MERE ACCUMULATION OF OBSERVATIONAL EVIDENCE IS NOT PROOF.

     Susan glanced ahead. The snowfield had a cut-off look.

     YOU MUST, said her grandfather's voice in her head. WHEN HE REACHES THE EDGE THERE HE WILL STAND AT BAY. HE MUST NOT. UNDERSTAND? THESE ARE NOT REAL DOGS. IF THEY CATCH HIM HE WON'T JUST DIE, HE WILL... NEVER BE...

     Susan leapt. For a moment she floated through the air,  dress streaming behind her, arms outstretched...

     Landing on the animal's back  was like hitting a very, very firm chair. It stumbled for a moment and then righted itself.

     Susan's  arms clung to  its neck  and her face was  buried in its sharp bristles. She could feel the heat under her. It was like riding a furnace.

     And it stank of sweat, and blood, and pig. A lot of pig.

     There was a lack of landscape in front of her.

     The  boar  ploughed  into  the snow on  the  edge  of the  drop, almost flinging her off, and turned to face the hounds.

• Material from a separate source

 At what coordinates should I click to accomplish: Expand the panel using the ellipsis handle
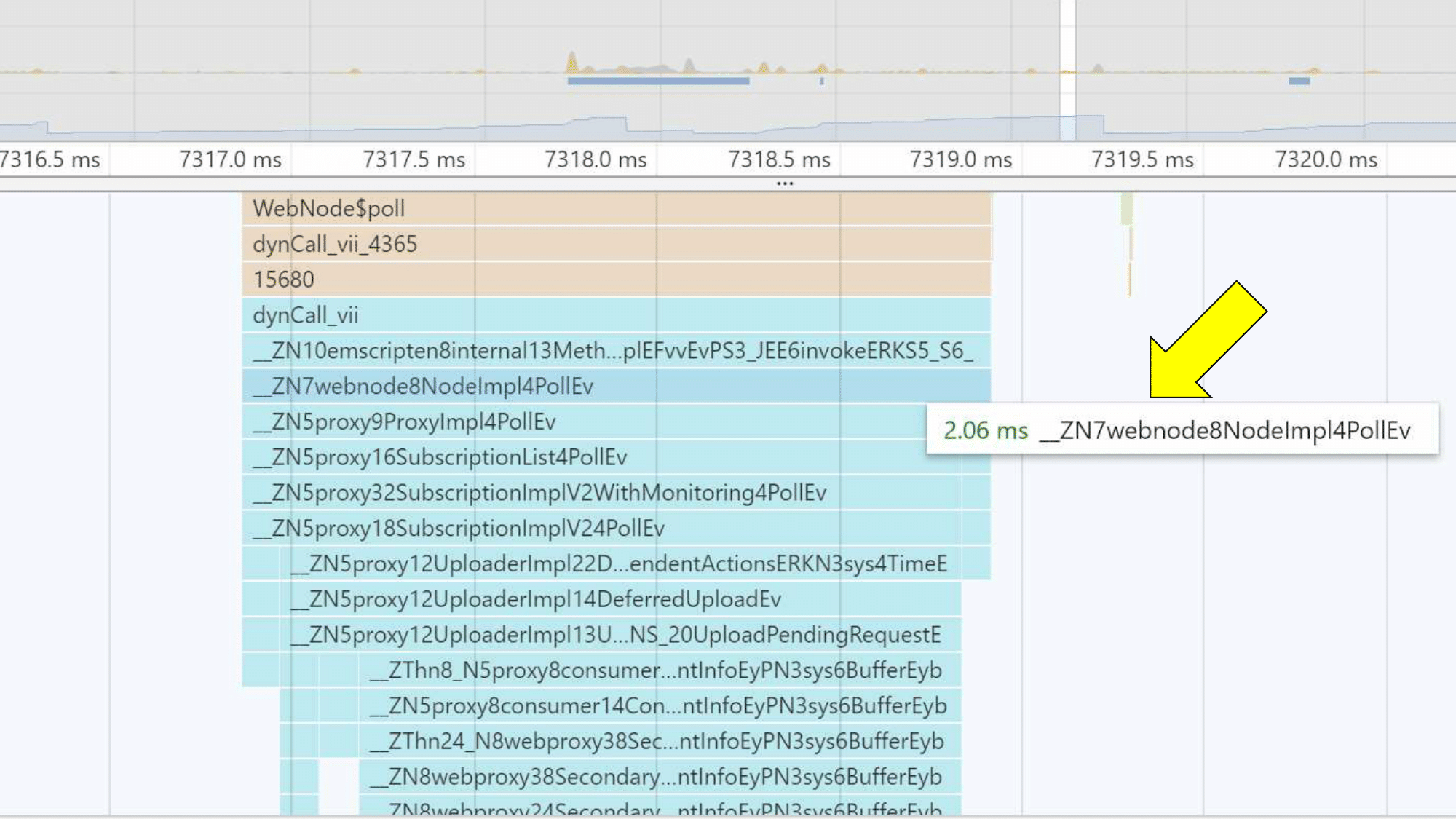pyautogui.click(x=783, y=184)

     There were a lot of them. Susan was familiar with dogs. They'd had them at home like other houses had rugs. And these weren't that big floppy sort.

     She rammed her heels in and grabbed  a pig's ear  in each  hand. It was like holding a pair of hairy shovels.

     'Turn left!' she screamed, and hauled.

     She put everything into  the command. It promised  tears before bedtime if disobeyed.

     To her amazement the boar grunted, pranced on the lip  of the precipice and scrambled away, the hounds floundering as they turned to follow.

     This was a plateau. From here it  seemed  to  be all edge, with no  way down except the very simple and terminal one.

     The dogs were flying at the boar's heels again.

     Susan  looked  around  in  the  grey, Sightless  air.  There  had to be somewhere, some way...

     There was.

     It was a shoulder of  rock, a giant knife-edge connecting this plain to the  hills  beyond. It was sharp and narrow, a thin line of snow with chilly depths on either side.

     It was better than nothing. It was nothing with snow on it.

     The boar reached  the edge and hesitated. Susan  put her head down  and dug her heels in again.

     Snout  down, legs moving like pistons,  the beast plunged out  onto the ridge.  Snow sprayed up as its  trotters sought for purchase. It made up for lack of grace by  sheer manic effort, legs moving like a tap dancer climbing a moving staircase that was heading down.

     'That's right, that's right, that's...'

     A trotter slipped.  For a moment  the boar  seemed to stand on two, the others  scrabbling at icy rock.  Susan flung herself the other way, clinging to the neck, and felt the dragging abyss under her feet.

     There was nothing there.

     She told  herself, "He'll catch me if I  fall he'll catch  me if I fall, he'll catch me if I fall..."

     Powdered ice made her eyes sting.  A  flailing  trotter  almost slammed against her head.

     An older voice said, "No, he  won't. If I fall now I don't deserve to be caught."

     The creature's eye was inches away. And then she knew...

     ... Out  of the depths of eyes of  all but the most unusual  of animals comes an echo. Out of the dark eye in front of her, someone looked back...

     A  foot  caught the  rock and she concentrated  her  whole being on it, kicking herself upward in one last effort. Pig and woman rocked for a moment and then a trotter caught a  footing and the  boar plunged forward along the ridge.

    Susan risked a look behind.

     The dogs  still moved oddly.  There was a slight jerkiness about  their movements, as if they  flowed from position to position rather than moved by ordinary muscles.

     Not dogs, she thought. Dog shapes.

     There was  another shock underfoot. Snow flew up. The world tilted. She felt  the shape  of the boar change when its muscles  bunched  and  sent  it soaring  as  a slab of ice and rock came away and began  the long slide into darkness.

     Susan  was thrown  off  when the creature landed, and tumbled into deep snow. She flailed around madly, expecting at any minute to begin sliding.